Aqui analisa-se o trabalho de um técnico não só pelos resultados, mas também pelo percurso evolutivo da equipa, pelo desempenho global dos atletas, pela forma como consegue ultrapassar os obstáculos que cada competição coloca e, acima de tudo, como se adequa e gere os diferentes momentos de um jogo, de uma competição, e até de uma época. No Brasil avalia-se o trabalho dos treinadores pela sequência de resultados, pela utilização deste ou aquele jogador, e pelo estilo de jogo.
Passemos a exemplos concretos e demonstrativos das diferenças atrás referidas:
SOBRE
JOGADORES
No momento que escrevo estas linhas o Sporting está na liderança do campeonato português, com um plantel de 24,9 em média de idade, sendo que a maioria dos jogadores utilizados tem menos de 25 anos. A necessidade do clube obriga à utilização mais frequente de jogadores da formação e todas as avaliações feitas pelos comentadores têm esse factor em consideração. Nenhum resultado é justificado pela juventude da equipa, ou inexperiência, mas sim pelo desempenho a cada jogo. E quase a totalidade dos analistas aplaude a utilização destes jovens, mesmo quando as coisas correm menos bem.
No outro lado do atlântico temos a equipa do Palmeiras que, também por génese e filosofia, dá importância aos jogadores formados no clube e existe uma permanente exigência na sua utilização, por parte dos comentadores desportivos. A média de idades é de 26,6 e oito dos jogadores utilizado no plantel têm menos de 23 anos. No entanto, antes do recente jogo contra o River Plate, em Buenos Aires, a utilização de três desses jovens na equipa titular (jogaram de início 5 jogadores com menos de 25 anos) gerou uma série de comentários depreciativos porque, na opinião de alguns, nestes jogos da Libertadores, os clubes devem alinhar com jogadores mais experientes.
SOBRE
TREINADORES
Continuando com o exemplo do Sporting e também devido à sua política de formação, a aposta foi feita num treinador jovem, mas com um bom trabalho no clube anterior. As avaliações, apesar do currículo curto, têm sido feitas de acordo com os resultados da equipa, as diferentes convocações, a evolução do desempenho de todo o plantel e a forma como tem sabido contornar os obstáculos que cada jogo e cada adversário têm apresentado.
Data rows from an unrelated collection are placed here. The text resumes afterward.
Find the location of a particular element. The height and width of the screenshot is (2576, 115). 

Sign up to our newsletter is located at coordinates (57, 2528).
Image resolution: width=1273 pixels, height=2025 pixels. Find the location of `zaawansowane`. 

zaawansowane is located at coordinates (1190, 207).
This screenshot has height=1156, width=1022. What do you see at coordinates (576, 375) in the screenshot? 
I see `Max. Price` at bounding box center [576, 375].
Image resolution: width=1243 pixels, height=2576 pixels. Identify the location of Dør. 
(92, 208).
No Brasil temos o exemplo do Rogério Ceni (técnico do Flamengo e quanto a mim o único treinador brasileiro com fortes possibilidades de um dia vir trabalhar na europa) que foi apelidado pela imprensa brasileira como sendo o técnico de maior futuro no Brasil e que tem sido criticado tanto por colocar alguns jogadores em campo como por os deixar fora da titularidade. Também tem sido acusado de falta de reportório táctico e, com mais naturalidade do que seria recomendável, tem visto ser posta em causa a sua capacidade como treinador por três resultados negativos consecutivos.
Resumindo: É extremamente interessante ouvir os comentadores brasileiros quase exigindo a utilização de jovens nas equipas, mas criticarem a sua utilização em determinados jogos porque avaliam à priori as performances pela experiência dos jogadores sem ter em conta as necessidades momentâneas das equipas.
É extremamente interessante ouvir comentadores brasileiros falarem da necessidade de dar-se tempo aos treinadores para fazerem os seus trabalhos e ao fim de meia dúzia de maus resultados colocarem em causa as capacidades do técnico.
É extremamente interessante ouvir os comentadores brasileiros afirmarem que o colectivo deve sobrepor-se ao individual e depois criticarem um técnico por convocar um jogador e voltar a criticá-lo por não convocar o mesmo jogador.
Enfim, o futebol brasileiro também é diferente na forma de ser visto e analisado.